原始文档

####

前言
这周公司新上的项目需要压测,根据各个压测场景,需要拿到linux服务器不同的系统消耗指标。
思来想去觉得还是使用python更轻量,也更容易被后续的第三方agent来执行,就写了这样的一个指标采集工具。
指标采集
指标包括cpu、内存、io、网卡等一系列常见的性能指标,具体的指标以及计算也可以参考github上的淘宝开源项目tsar
整体的采集思路非常简单,分为两种:
- 读取特定的文件,解析文件,格式化数据;
- 执行指定命令,获取输出,格式化数据
所有的指标都乘以了一个系数,我贪快,所以全都直接写的10000 :(
具体的数据解析可以自行cat输出对应的文件,结合命令输出来对比
1.负载
从/proc/loadavg文件中读取
def collector_load():
# 读取负载文件
load_file = open("/proc/loadavg")
content = load_file.read().split()
load_file.close()
load_avg = {
"load1": int(string.atof(content[0]) * 10000),
"load5": int(string.atof(content[1]) * 10000),
"load15": int(string.atof(content[2]) * 10000)
}
return load_avg
2. 内存
从/proc/meminfo中读取
# 采集内存信息
def collect_memory_info():
# 读取内存信息文件
memory_buffer = {}
with open("/proc/meminfo") as mem_file:
for line in mem_file:
memory_buffer[line.split(':')[0]] = string.atoi(line.split(':')[1].split()[0])
# 过滤只取关注的指标
mem_total = memory_buffer["MemTotal"]
mem_free = memory_buffer["MemFree"] + memory_buffer["Buffers"] + memory_buffer["Cached"]
mem_util = int((float(mem_total - mem_free)/float(mem_total)) * 10000)

####

数据块
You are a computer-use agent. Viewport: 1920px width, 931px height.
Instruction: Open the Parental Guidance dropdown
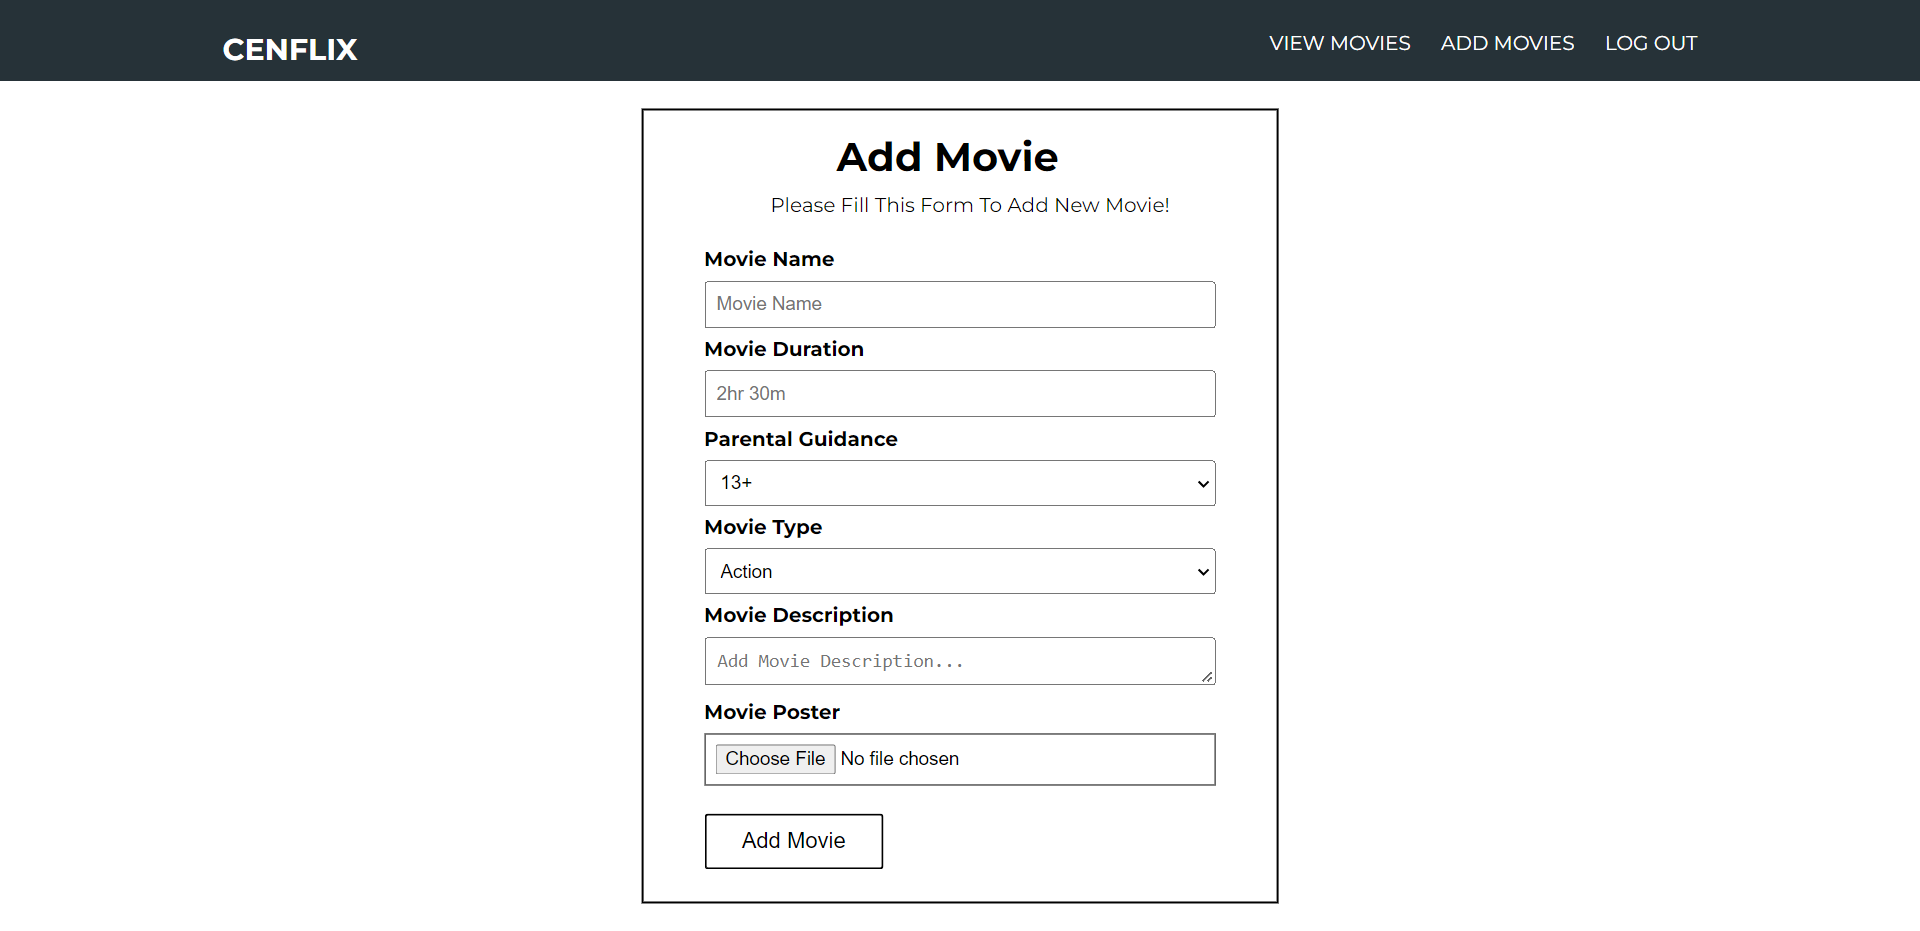[959, 483]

####

给定任务 1
在讲用 Python 采集 Linux 服务器指标的这篇文章里,负载数据是从哪个文件读出来的?
给定任务 2
请接着这篇用 Python 采集 Linux 服务器性能指标的文章往下写。
这些数据是从别的地方拿来的。

任务输出 1
/proc/loadavg

任务输出 2
mem_buff = int(float(memory_buffer["Buffers"])/float(mem_total) * 10000)
mem_cache = int(float(memory_buffer["Cached"])/float(mem_total) * 10000)
mem_info = {
"mem_buff": mem_buff,
"mem_util": mem_util,
"mem_cache": mem_cache,
}
return mem_info
3. cpu信息
从/proc/stat中获取
# 采集cpu信息
def collect_cpu_info():
cpu_buffer = {}
with open("/proc/stat") as cpu_file:
for line in cpu_file:
line_fields = line.split()
if line_fields[0] == "cpu":
total = 0
for field in line_fields:
if field == "cpu":
continue
total += string.atoi(field)
cpu_buffer = {
"User": string.atoi(line_fields[1]),
"Sys": string.atoi(line_fields[3]),
"Idle": string.atoi(line_fields[4]),
"Steal": string.atoi(line_fields[8]),
"Wait": string.atoi(line_fields[5]),
"Total": total
}
break
return cpu_buffer
这个指标在系统中是累加的,因此需要再次进行计算,即本次结果与上次结果的差值才是本段时间内的指标值:
# 计算cpu数据
def calculate_cpu_info():
global last_cpu_info
cpu_info = collect_cpu_info()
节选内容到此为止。